The “Oxycontin epidemic,” for instance, only took off after the media hyped the drug’s potential for abuse and not when it was introduced as a pain medicine. In 2000, before Oxycontin hit the media’s radar, there were 2,772 “mentions” of the drug in reports from emergency rooms. But in 2001, after dozens of stories and a spate of TV segments during sweeps week (some of which helpfully noted that the drug could be abused by crushing the tablets) there were 9,998.
And there’s more: Elle also manages to get the underlying science on addiction wrong by claiming that researchers “now know that opiates plug into the brain’s endorphin receptors,” thanks to “brain imaging studies.” The implication is one of a recent breakthrough coming after the recent surge in opioid abuse, but in fact, endorphin receptors were discovered in the 1970s and long before the chemicals that activate them the brain.

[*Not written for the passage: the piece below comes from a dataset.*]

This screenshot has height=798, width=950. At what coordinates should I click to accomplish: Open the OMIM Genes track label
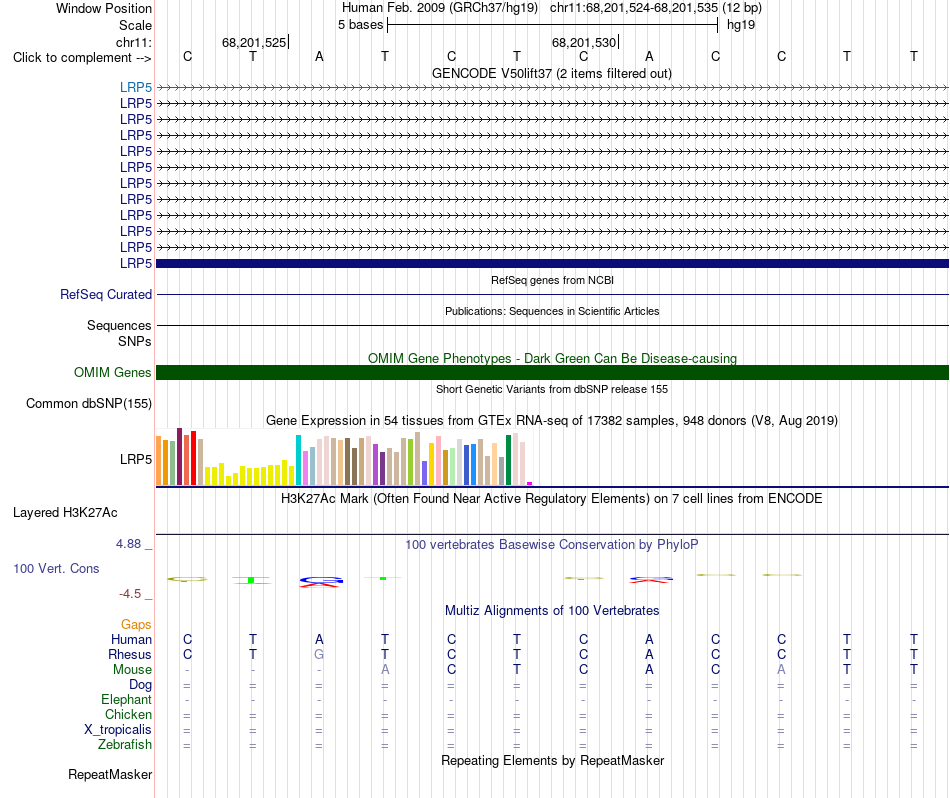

They actually got their name because scientists had discovered through animal research that morphine kills pain by activating these receptors. They were named “endorphin” receptors for “endogenous” “morphine,” because researchers rightly figured that the brain was not designed to take morphine, but rather that it must have its own “endogenous” and similar substance, which morphine mimics. And this discovery was made long before today’s brain imaging techniques were invented.
Likewise, Elle’s claim that higher doses of opioids produce higher numbers of receptors and therefore, worse withdrawal is also suspect, as no one knows how the severity of withdrawal is correlated with the number of opioid receptors. Researchers do know that some people withdraw from high-dose opioid therapy with very little physical or psychological distress, while others have severe symptoms.
A swift reversal of addiction simply by loading the brain up with opioid blockers also makes little scientific sense to anyone familiar with the research. The problem with addiction is not the persistence of opioids in the brain (which can be reversed by the use of blockers), but the persistence of changes in nerve cells in response to the use of opioids. These nerve changes take weeks to occur — so there was never any reason to believe that they could be undone in hours. And that is one of the reasons why controlled research (unlike the Waismann Institute’s uncontrolled trials cited by Elle) finds that the relapse rate following rapid detox is just as high as that from other detox procedures.
The problem with addiction is craving and relapse despite negative consequences, not physical dependence — and this is of critical importance to consider in the treatment of pain. All pain patients taking opioids long- term will develop physical dependence; but existing research finds that pain patients on opioids are no more likely than the general population to suffer the self-destructive behavior involved with addiction.
In other words, if people don’t have a past history of serious drug abuse, their odds of becoming addicts when exposed to opioids are roughly one percent.
Elle quotes a patient who says that “Rapid detox makes scientific sense to me. It’s like a colonic for the brain.” It’s a pity that something similar happened to Elle’s editors when they decided to publish this article.